**DESCRIPTION OF THE TASK:** Please copy the passage on Village Eros word for word, beginning at "We had hotel-room" and stopping after "into close proximity.".

**TEXT SEGMENT:**
Village Eros is something I "got" (both in the sense of receiving and in the sense of understanding) because my family didn't have a lot of money.
We had enough money. Plenty. But not enough to drive us apart.
We had hotel-room money, but not hotel roomS money.
We had visit-family money, not resort-vacation money.
We had one-bathroom home money, not double-sinks money.
It forced us to be intimate with one another.
It forced our bodies into close proximity.
It had us living with others, for days, weeks, or months, who were not members of our immediate family.
There is a poverty available in the abundance of resources if we are unintentional in our stewardship—it is a poverty that the richer classes of Americans slurp up to become hollow in modern ways.
It is poverty to never see our friends and family dress and undress.
It is a poverty to hide our bodies and our animal functions from one another.

**COLLECTED DATA:**
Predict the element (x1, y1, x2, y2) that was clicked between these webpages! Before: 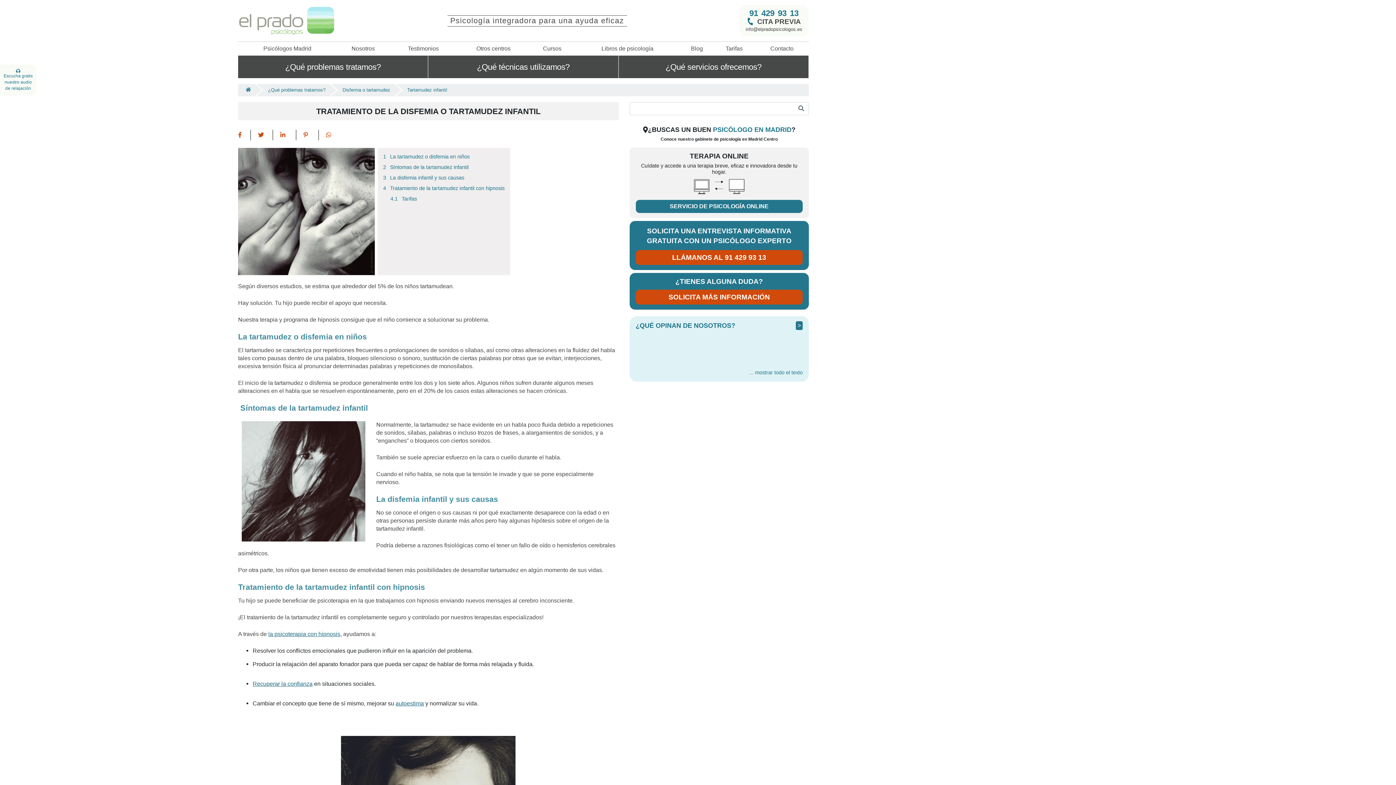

**TASK ANSWER:**
We had hotel-room money, but not hotel roomS money.
We had visit-family money, not resort-vacation money.
We had one-bathroom home money, not double-sinks money.
It forced us to be intimate with one another.
It forced our bodies into close proximity.